Haven't fished crains run in a couple years but I never had any problems. I really like that area for smallies. I have never had a problem thru franklin or middletown either. At the same time I have also been considering concealed carry because you just never know what kind of weirdos are out there anymore.


----------



## samfishdyt (Sep 15, 2010)

Likewise I have never had any issues with people on the GMR where I have fished. I have fished in west carrollton, north of Dayton, never in Franklin, but considering the city doubt any saftey issues. Like previously said you never know when a problem will occur. In my years I have never had any issues fishing public land. Doesn't mean that tomorrow it won't happen. If you're worried carry a cell phone, and fish either in a very public place, or a very secluded private place. If you are considering obtaining a permit to carry concealed I would reccomend that you obtain additional saftey, and shooting training. There is no point having the ability to carry a firearm concealed and not knowing what to do in the event you're in a position to use it. Not saying you can't shoot or don't have training, but everyone can agree that more training/education will never hurt. Good luck and let us know how you do.


----------



## monsterKAT11 (Jun 20, 2004)

I haven't had many issues. My car almost got broken into at west carrollton, but some nice people told me and i was able to make my way up, thus causing them to run away. Even though i haven't had many issues on the river, you would never catch me fishing without a gun. Why even put yourself in a position where you can't protect yourself and your son. I would highly suggest carrying a gun with you, that's just me though.


----------



## bgrapala (Nov 1, 2008)

monsterKAT11 said:


> Why even put yourself in a position where you can't protect yourself and your son. I would highly suggest carrying a gun with you, that's just me though.



Agreed 100%


----------



## WishinIwasFishin (Apr 5, 2005)

nice to have some security. The secluded spots sometimes concern me more. If you have a lightweight it won't bother you too much. Just don't forget and lose it!


----------



## imalt (Apr 17, 2008)

On a side note where do you guys keep your gun. I get pretty deep wading sometimes So I wasnt sure to keep in the backpack I take or inside my waders which doesnt seem very convenient if I got into a bad situation. Also remember it might not always be people that could be a problem. The wildlife in some areas could be an issue


----------



## Salmonid (Apr 14, 2004)

I am like the others, I have never had any real probs along the GMR but am always watching my back and always make sure I am smart about where I am fishing. This goes with any fishing location, not just along the GMR. I would be more concerned if you were by yourself but with two adults ( I assume a 14 YO boy is large enough to be an adult size) the likelyhood of running into trouble would be slim to none, I would think you may have abigger problem with a car break in if your out after dark vs a confrontational issue. I also agree that a sucluded spot may be a bigger risk then a wide open close to the car or common area would be. this is true anywhere! 

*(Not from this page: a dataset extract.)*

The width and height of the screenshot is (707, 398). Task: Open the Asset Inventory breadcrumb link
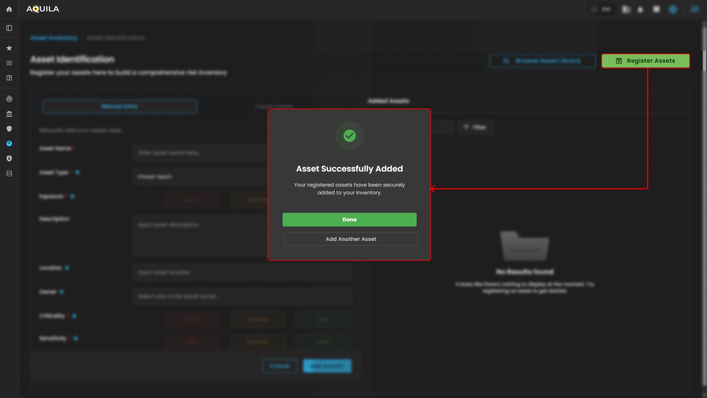[x=54, y=38]
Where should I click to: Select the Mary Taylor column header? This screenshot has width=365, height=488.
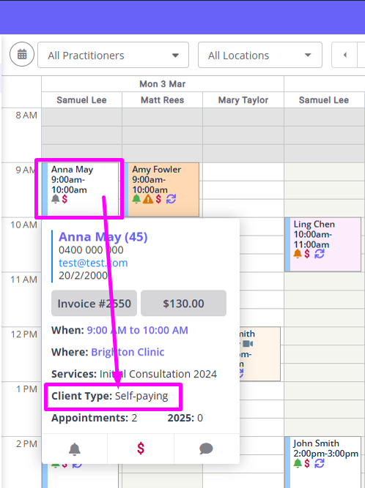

A lot of folks freak out over the cars backed in, waiting to meet other men, but I see it as a good thing when I am fishing, they obviously do not want to atract any attention to themselves so you do not need to worry about them breaking into your car and while they are there, they are watching everyone and others will not be breaking into your car either. They dont bother me and I dont bother them, I feel they are harmless generally.

Salmonid


----------



## samfishdyt (Sep 15, 2010)

I keep my gun on my waist. Don't do a lot of wading, but if I did I have a shoulder holster, and wouldn't go too deep.


----------



## Globadoc (Jun 27, 2011)

I appreciate the responses, folks. We'll pull in the spot forward and head over to the water and see what we can come up with. It's been a while since I've fished in a moving body of water and I'm anxious to see how it goes.


----------



## samfishdyt (Sep 15, 2010)

Globadoc said:


> I appreciate the responses, folks. We'll pull in the spot forward and head over to the water and see what we can come up with. It's been a while since I've fished in a moving body of water and I'm anxious to see how it goes.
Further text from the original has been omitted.